Entries:
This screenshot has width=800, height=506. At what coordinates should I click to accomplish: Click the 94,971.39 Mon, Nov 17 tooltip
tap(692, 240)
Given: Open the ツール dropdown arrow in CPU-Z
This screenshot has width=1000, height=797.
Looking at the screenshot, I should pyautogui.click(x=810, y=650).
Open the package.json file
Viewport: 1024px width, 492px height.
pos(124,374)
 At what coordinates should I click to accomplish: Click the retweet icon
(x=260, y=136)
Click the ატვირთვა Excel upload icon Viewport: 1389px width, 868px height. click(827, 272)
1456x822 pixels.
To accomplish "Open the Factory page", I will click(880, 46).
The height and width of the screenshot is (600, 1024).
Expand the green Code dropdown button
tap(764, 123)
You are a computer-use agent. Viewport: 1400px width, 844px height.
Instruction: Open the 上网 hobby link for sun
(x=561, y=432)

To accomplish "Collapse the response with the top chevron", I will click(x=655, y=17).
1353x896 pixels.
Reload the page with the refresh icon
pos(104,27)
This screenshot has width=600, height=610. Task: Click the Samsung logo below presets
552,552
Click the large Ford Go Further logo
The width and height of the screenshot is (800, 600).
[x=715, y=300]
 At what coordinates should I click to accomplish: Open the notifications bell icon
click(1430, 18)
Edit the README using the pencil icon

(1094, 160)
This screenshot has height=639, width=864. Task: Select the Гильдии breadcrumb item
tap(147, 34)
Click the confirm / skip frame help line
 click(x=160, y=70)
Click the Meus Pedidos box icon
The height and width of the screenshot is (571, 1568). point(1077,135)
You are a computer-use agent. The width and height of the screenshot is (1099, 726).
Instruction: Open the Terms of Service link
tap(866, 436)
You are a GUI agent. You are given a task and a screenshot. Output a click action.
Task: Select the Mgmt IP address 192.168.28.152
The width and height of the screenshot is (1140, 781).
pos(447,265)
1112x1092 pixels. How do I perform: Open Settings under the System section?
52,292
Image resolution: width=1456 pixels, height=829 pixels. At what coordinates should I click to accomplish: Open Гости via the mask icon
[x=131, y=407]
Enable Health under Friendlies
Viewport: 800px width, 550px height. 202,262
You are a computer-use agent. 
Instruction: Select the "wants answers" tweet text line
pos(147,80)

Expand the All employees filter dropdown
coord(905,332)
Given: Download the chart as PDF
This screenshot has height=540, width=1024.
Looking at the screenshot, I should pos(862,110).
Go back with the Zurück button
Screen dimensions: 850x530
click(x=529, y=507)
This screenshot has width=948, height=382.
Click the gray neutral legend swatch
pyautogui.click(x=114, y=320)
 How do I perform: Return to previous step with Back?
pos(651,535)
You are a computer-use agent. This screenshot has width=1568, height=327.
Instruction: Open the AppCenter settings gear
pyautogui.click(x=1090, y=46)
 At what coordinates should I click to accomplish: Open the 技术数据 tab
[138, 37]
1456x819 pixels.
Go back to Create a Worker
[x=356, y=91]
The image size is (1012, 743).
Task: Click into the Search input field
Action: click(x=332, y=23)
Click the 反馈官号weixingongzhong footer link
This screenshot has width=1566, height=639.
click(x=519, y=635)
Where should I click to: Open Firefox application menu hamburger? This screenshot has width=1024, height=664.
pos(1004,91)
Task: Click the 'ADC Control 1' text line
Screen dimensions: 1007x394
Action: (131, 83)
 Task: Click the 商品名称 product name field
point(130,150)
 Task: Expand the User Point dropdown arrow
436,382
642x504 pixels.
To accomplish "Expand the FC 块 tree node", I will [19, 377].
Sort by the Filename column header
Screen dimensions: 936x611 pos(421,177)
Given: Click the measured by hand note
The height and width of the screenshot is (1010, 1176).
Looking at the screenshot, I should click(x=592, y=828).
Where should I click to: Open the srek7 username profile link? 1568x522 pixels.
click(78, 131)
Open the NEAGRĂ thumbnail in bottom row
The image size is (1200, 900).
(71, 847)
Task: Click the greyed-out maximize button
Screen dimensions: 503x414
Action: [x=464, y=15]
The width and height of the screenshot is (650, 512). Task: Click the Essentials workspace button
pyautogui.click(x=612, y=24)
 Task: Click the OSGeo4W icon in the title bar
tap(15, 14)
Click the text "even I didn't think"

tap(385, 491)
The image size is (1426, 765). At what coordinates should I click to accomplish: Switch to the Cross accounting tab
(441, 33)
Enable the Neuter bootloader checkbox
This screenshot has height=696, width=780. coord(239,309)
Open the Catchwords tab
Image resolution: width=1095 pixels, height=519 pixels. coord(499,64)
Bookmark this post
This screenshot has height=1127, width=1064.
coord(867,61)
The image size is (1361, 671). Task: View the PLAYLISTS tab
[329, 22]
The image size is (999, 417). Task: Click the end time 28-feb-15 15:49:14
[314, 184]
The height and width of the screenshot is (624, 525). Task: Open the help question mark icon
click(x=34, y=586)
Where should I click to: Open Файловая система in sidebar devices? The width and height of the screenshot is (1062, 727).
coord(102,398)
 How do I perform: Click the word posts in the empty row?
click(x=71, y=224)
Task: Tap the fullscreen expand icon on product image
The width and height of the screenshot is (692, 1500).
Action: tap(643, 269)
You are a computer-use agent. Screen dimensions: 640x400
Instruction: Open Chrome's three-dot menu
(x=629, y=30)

Request:
Reproduce the data above, substituting "Which point should be clicked to complete" for every occurrence of "At what coordinates should I click to accomplish" and leaving all other text unchanged.

Task response:
This screenshot has width=800, height=506. Which point should be clicked to complete: Click the 94,971.39 Mon, Nov 17 tooltip
tap(692, 240)
Given: Open the ツール dropdown arrow in CPU-Z
This screenshot has width=1000, height=797.
Looking at the screenshot, I should pyautogui.click(x=810, y=650).
Open the package.json file
Viewport: 1024px width, 492px height.
pos(124,374)
 Which point should be clicked to complete: Click the retweet icon
(x=260, y=136)
Click the ატვირთვა Excel upload icon Viewport: 1389px width, 868px height. click(827, 272)
1456x822 pixels.
To accomplish "Open the Factory page", I will click(880, 46).
The height and width of the screenshot is (600, 1024).
Expand the green Code dropdown button
tap(764, 123)
You are a computer-use agent. Viewport: 1400px width, 844px height.
Instruction: Open the 上网 hobby link for sun
(x=561, y=432)

To accomplish "Collapse the response with the top chevron", I will click(x=655, y=17).
1353x896 pixels.
Reload the page with the refresh icon
pos(104,27)
This screenshot has width=600, height=610. Task: Click the Samsung logo below presets
552,552
Click the large Ford Go Further logo
The width and height of the screenshot is (800, 600).
[x=715, y=300]
 Which point should be clicked to complete: Open the notifications bell icon
click(1430, 18)
Edit the README using the pencil icon

(1094, 160)
This screenshot has height=639, width=864. Task: Select the Гильдии breadcrumb item
tap(147, 34)
Click the confirm / skip frame help line
 click(x=160, y=70)
Click the Meus Pedidos box icon
The height and width of the screenshot is (571, 1568). point(1077,135)
You are a computer-use agent. The width and height of the screenshot is (1099, 726).
Instruction: Open the Terms of Service link
tap(866, 436)
You are a GUI agent. You are given a task and a screenshot. Output a click action.
Task: Select the Mgmt IP address 192.168.28.152
The width and height of the screenshot is (1140, 781).
pos(447,265)
1112x1092 pixels. How do I perform: Open Settings under the System section?
52,292
Image resolution: width=1456 pixels, height=829 pixels. Which point should be clicked to complete: Open Гости via the mask icon
[x=131, y=407]
Enable Health under Friendlies
Viewport: 800px width, 550px height. 202,262
You are a computer-use agent. 
Instruction: Select the "wants answers" tweet text line
pos(147,80)

Expand the All employees filter dropdown
coord(905,332)
Given: Download the chart as PDF
This screenshot has height=540, width=1024.
Looking at the screenshot, I should pos(862,110).
Go back with the Zurück button
Screen dimensions: 850x530
click(x=529, y=507)
This screenshot has width=948, height=382.
Click the gray neutral legend swatch
pyautogui.click(x=114, y=320)
 How do I perform: Return to previous step with Back?
pos(651,535)
You are a computer-use agent. This screenshot has width=1568, height=327.
Instruction: Open the AppCenter settings gear
pyautogui.click(x=1090, y=46)
 Which point should be clicked to complete: Open the 技术数据 tab
[138, 37]
1456x819 pixels.
Go back to Create a Worker
[x=356, y=91]
The image size is (1012, 743).
Task: Click into the Search input field
Action: click(x=332, y=23)
Click the 反馈官号weixingongzhong footer link
This screenshot has width=1566, height=639.
click(x=519, y=635)
Where should I click to: Open Firefox application menu hamburger? This screenshot has width=1024, height=664.
pos(1004,91)
Task: Click the 'ADC Control 1' text line
Screen dimensions: 1007x394
Action: (131, 83)
 Task: Click the 商品名称 product name field
point(130,150)
 Task: Expand the User Point dropdown arrow
436,382
642x504 pixels.
To accomplish "Expand the FC 块 tree node", I will [19, 377].
Sort by the Filename column header
Screen dimensions: 936x611 pos(421,177)
Given: Click the measured by hand note
The height and width of the screenshot is (1010, 1176).
Looking at the screenshot, I should click(x=592, y=828).
Where should I click to: Open the srek7 username profile link? 1568x522 pixels.
click(78, 131)
Open the NEAGRĂ thumbnail in bottom row
The image size is (1200, 900).
(71, 847)
Task: Click the greyed-out maximize button
Screen dimensions: 503x414
Action: [x=464, y=15]
The width and height of the screenshot is (650, 512). Task: Click the Essentials workspace button
pyautogui.click(x=612, y=24)
 Task: Click the OSGeo4W icon in the title bar
tap(15, 14)
Click the text "even I didn't think"

tap(385, 491)
The image size is (1426, 765). Which point should be clicked to complete: Switch to the Cross accounting tab
(441, 33)
Enable the Neuter bootloader checkbox
This screenshot has height=696, width=780. coord(239,309)
Open the Catchwords tab
Image resolution: width=1095 pixels, height=519 pixels. coord(499,64)
Bookmark this post
This screenshot has height=1127, width=1064.
coord(867,61)
The image size is (1361, 671). Task: View the PLAYLISTS tab
[329, 22]
The image size is (999, 417). Task: Click the end time 28-feb-15 15:49:14
[314, 184]
The height and width of the screenshot is (624, 525). Task: Open the help question mark icon
click(x=34, y=586)
Where should I click to: Open Файловая система in sidebar devices? The width and height of the screenshot is (1062, 727).
coord(102,398)
 How do I perform: Click the word posts in the empty row?
click(x=71, y=224)
Task: Tap the fullscreen expand icon on product image
The width and height of the screenshot is (692, 1500).
Action: tap(643, 269)
You are a computer-use agent. Screen dimensions: 640x400
Instruction: Open Chrome's three-dot menu
(x=629, y=30)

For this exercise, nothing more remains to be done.